Copy nothing from the entries below except the lines from the one containing "Task: Click the ZVISTKA.IN.UA domain label" through the one containing "Click the add", and copy those exactly.

*** Begin section ***

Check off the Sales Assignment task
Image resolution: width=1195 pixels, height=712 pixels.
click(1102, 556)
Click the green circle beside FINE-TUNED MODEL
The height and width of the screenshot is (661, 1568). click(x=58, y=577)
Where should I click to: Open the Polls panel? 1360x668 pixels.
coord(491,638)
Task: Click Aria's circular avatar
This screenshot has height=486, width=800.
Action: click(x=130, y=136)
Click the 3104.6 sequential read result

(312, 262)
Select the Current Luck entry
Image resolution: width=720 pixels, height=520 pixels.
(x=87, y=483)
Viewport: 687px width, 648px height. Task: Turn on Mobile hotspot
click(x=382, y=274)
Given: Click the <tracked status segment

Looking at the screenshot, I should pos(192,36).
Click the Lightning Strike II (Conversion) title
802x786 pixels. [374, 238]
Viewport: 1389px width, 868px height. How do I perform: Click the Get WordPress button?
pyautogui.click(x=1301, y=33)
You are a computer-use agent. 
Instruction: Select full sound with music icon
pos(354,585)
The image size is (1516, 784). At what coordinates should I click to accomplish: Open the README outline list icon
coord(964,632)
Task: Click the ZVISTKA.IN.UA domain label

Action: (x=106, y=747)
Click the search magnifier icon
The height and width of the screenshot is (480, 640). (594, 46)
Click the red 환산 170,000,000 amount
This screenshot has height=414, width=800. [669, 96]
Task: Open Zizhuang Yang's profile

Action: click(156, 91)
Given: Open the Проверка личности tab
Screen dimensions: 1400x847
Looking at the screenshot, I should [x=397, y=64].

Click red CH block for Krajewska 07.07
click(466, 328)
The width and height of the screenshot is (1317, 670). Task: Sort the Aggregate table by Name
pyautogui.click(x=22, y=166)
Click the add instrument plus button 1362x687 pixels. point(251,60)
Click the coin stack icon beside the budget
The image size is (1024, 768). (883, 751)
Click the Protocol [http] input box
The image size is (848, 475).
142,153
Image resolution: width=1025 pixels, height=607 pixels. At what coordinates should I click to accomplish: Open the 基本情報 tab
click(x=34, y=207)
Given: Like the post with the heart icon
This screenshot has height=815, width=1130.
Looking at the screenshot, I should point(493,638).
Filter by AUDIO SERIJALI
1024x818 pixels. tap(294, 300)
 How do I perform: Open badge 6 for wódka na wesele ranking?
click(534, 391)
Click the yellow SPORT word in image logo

*** End section ***

Solution for this exercise.
Task: Click the ZVISTKA.IN.UA domain label

Action: (x=106, y=747)
Click the search magnifier icon
The height and width of the screenshot is (480, 640). (594, 46)
Click the red 환산 170,000,000 amount
This screenshot has height=414, width=800. [669, 96]
Task: Open Zizhuang Yang's profile

Action: click(156, 91)
Given: Open the Проверка личности tab
Screen dimensions: 1400x847
Looking at the screenshot, I should [x=397, y=64].

Click red CH block for Krajewska 07.07
click(466, 328)
The width and height of the screenshot is (1317, 670). Task: Sort the Aggregate table by Name
pyautogui.click(x=22, y=166)
Click the add instrument plus button 1362x687 pixels. point(251,60)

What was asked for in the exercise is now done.